_Do this_
Can you repeat the lines from the very first one through the line containing "Looking at the screenshot, I should [x=425, y=79].", inclusive, swapping "Given" for "Instruction" and leaving the pictures out and everything else unchanged?

_Dataset records_
__________________________________________________

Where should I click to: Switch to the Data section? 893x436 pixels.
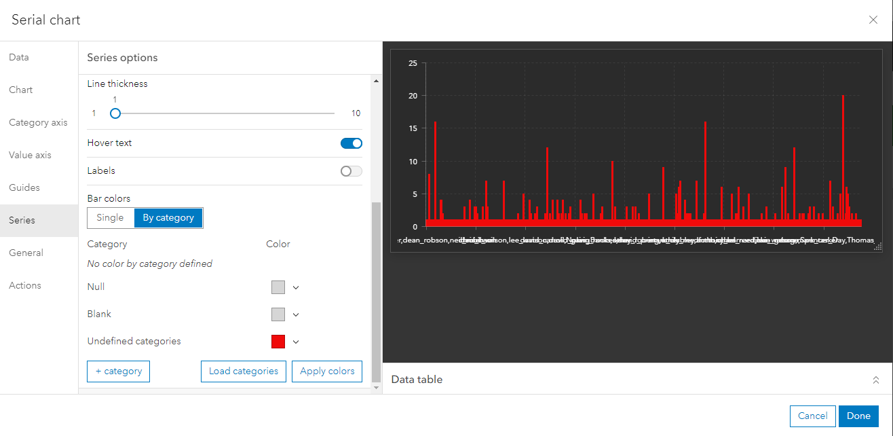18,57
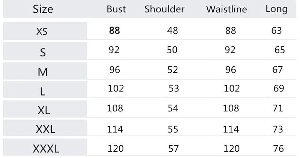300x158 pixels.
Task: Select the M size row label
Action: [43, 72]
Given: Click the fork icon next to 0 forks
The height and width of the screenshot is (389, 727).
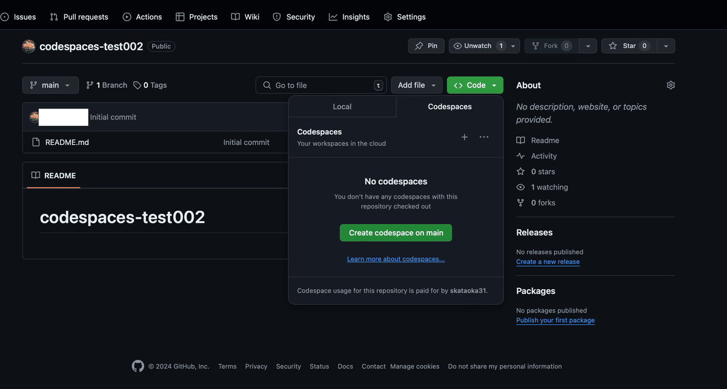Looking at the screenshot, I should tap(520, 202).
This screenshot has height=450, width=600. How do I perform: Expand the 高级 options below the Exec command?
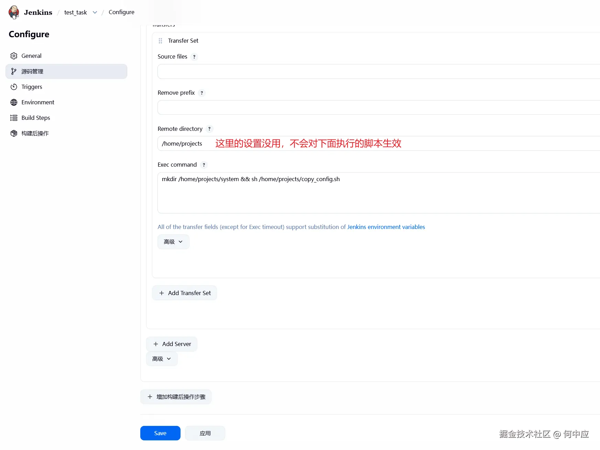click(x=173, y=241)
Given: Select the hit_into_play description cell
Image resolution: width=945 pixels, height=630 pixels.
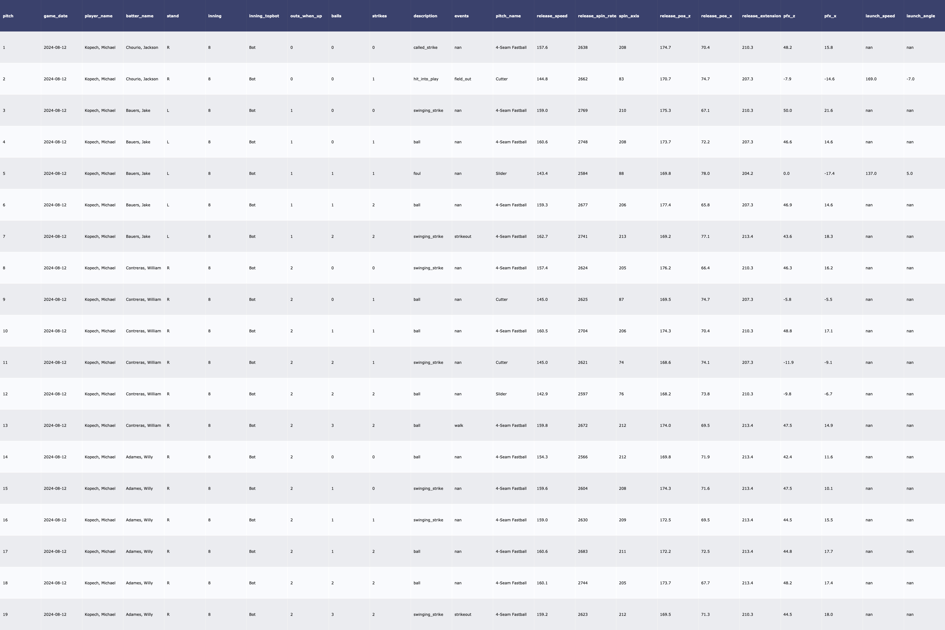Looking at the screenshot, I should [x=425, y=79].
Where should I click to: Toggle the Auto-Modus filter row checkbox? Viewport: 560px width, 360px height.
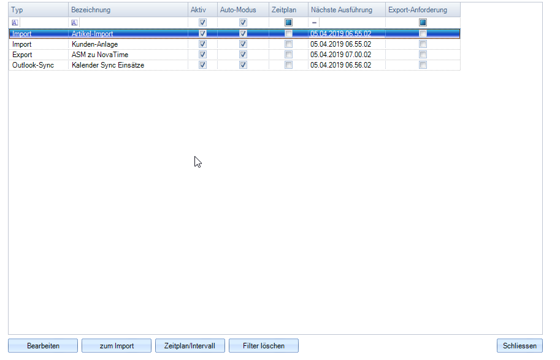coord(244,23)
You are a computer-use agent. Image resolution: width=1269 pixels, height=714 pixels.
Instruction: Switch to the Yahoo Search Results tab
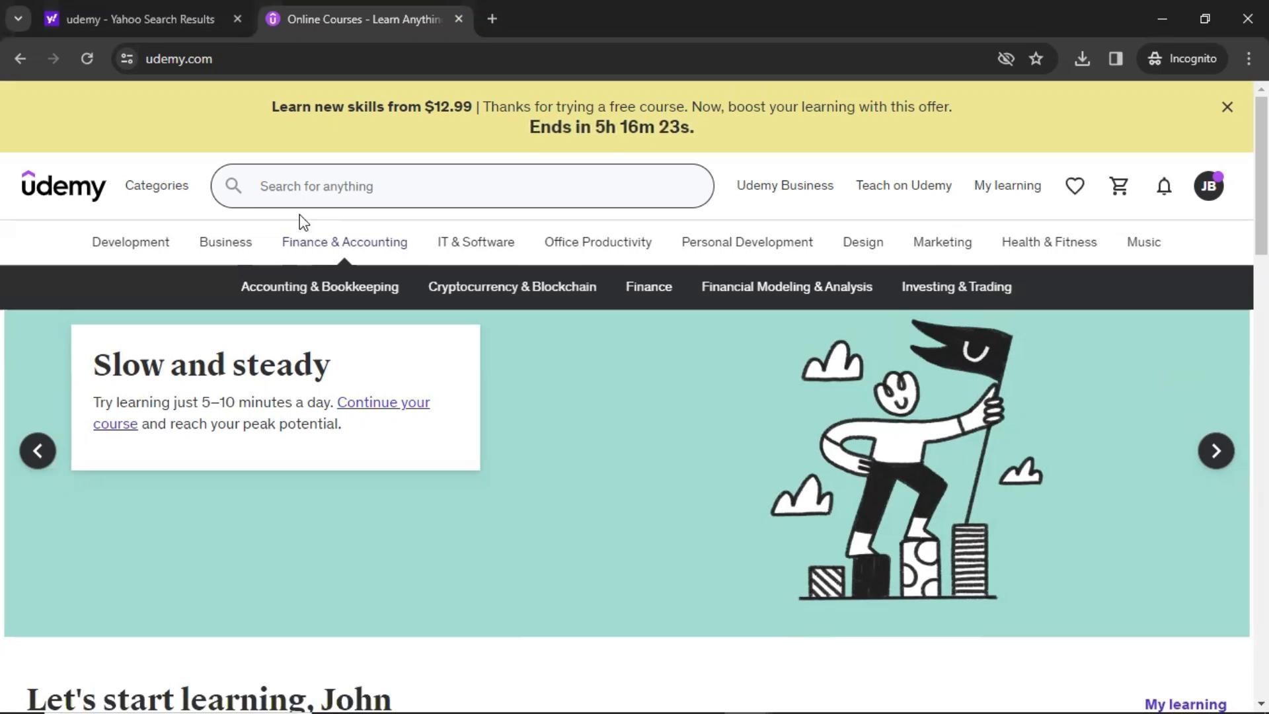point(139,19)
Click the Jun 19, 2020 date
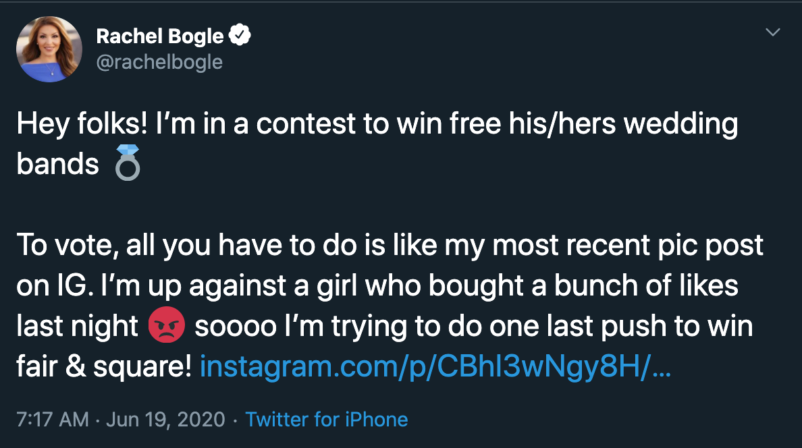802x448 pixels. click(x=165, y=420)
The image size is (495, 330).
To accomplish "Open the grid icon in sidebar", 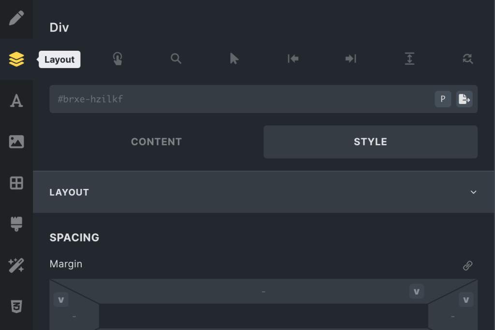I will click(16, 183).
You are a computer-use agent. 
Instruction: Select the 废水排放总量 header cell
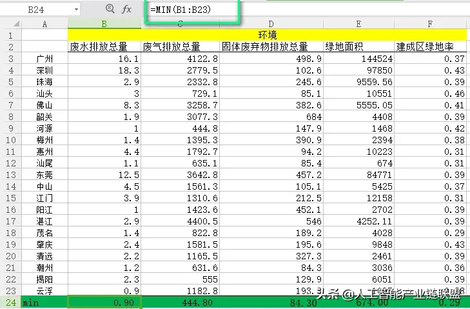(x=104, y=47)
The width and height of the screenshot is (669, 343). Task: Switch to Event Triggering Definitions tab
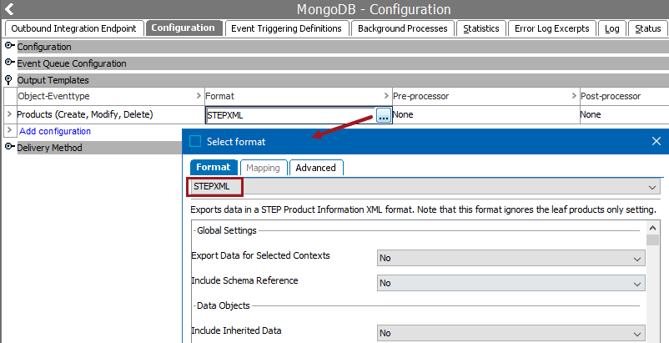[x=286, y=28]
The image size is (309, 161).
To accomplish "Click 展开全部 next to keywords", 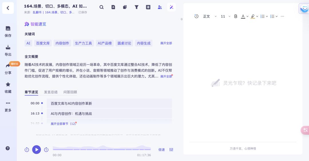I will [166, 43].
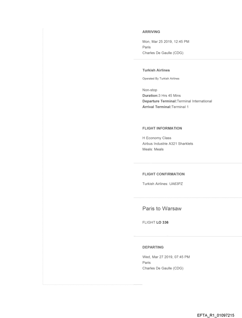Click the ARRIVING section heading
The width and height of the screenshot is (242, 318).
pos(151,32)
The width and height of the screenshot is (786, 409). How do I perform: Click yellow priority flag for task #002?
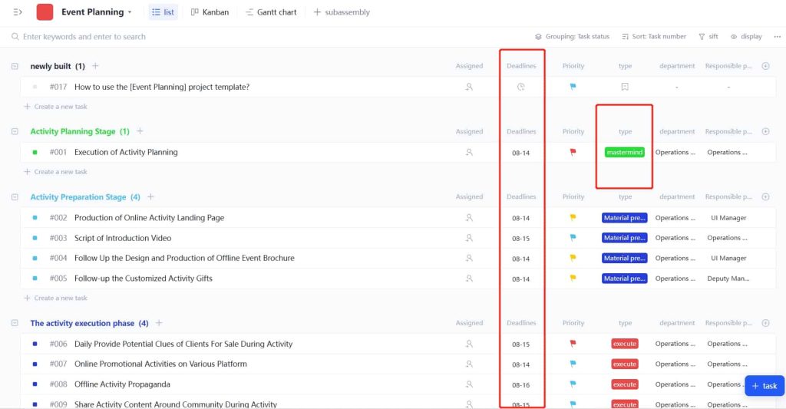tap(573, 218)
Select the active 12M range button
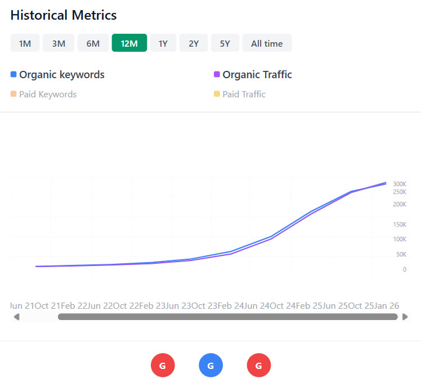The image size is (421, 383). coord(129,43)
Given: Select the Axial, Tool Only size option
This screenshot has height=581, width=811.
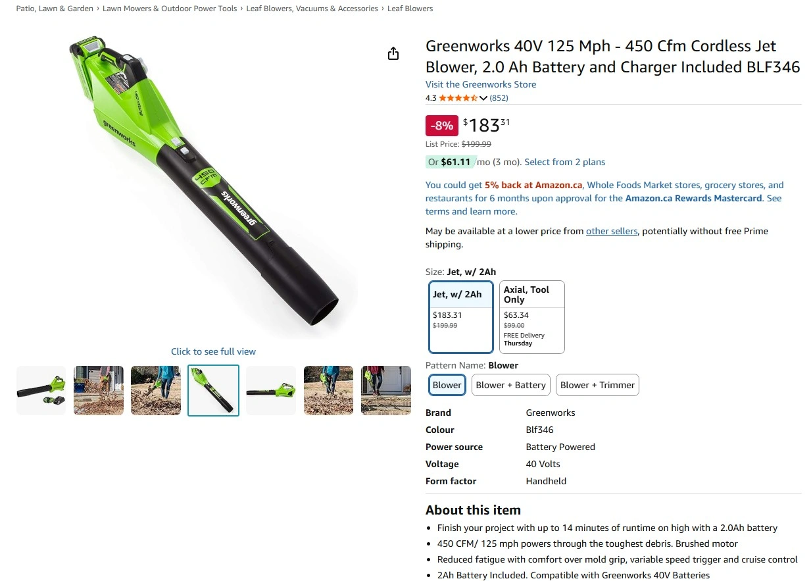Looking at the screenshot, I should (x=532, y=317).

__________________________________________________

_Exercise response_
Where should I click to: Switch to the Data section? 893x436 pixels.
18,57
300x158 pixels.
Task: Select the M size row label
Action: [43, 72]
Instruction: Click the fork icon next to 0 forks
The height and width of the screenshot is (389, 727).
Looking at the screenshot, I should tap(520, 202).
This screenshot has height=450, width=600. How do I perform: Expand the 高级 options below the Exec command?
click(x=173, y=241)
Instruction: Select the hit_into_play description cell
Image resolution: width=945 pixels, height=630 pixels.
Looking at the screenshot, I should [x=425, y=79].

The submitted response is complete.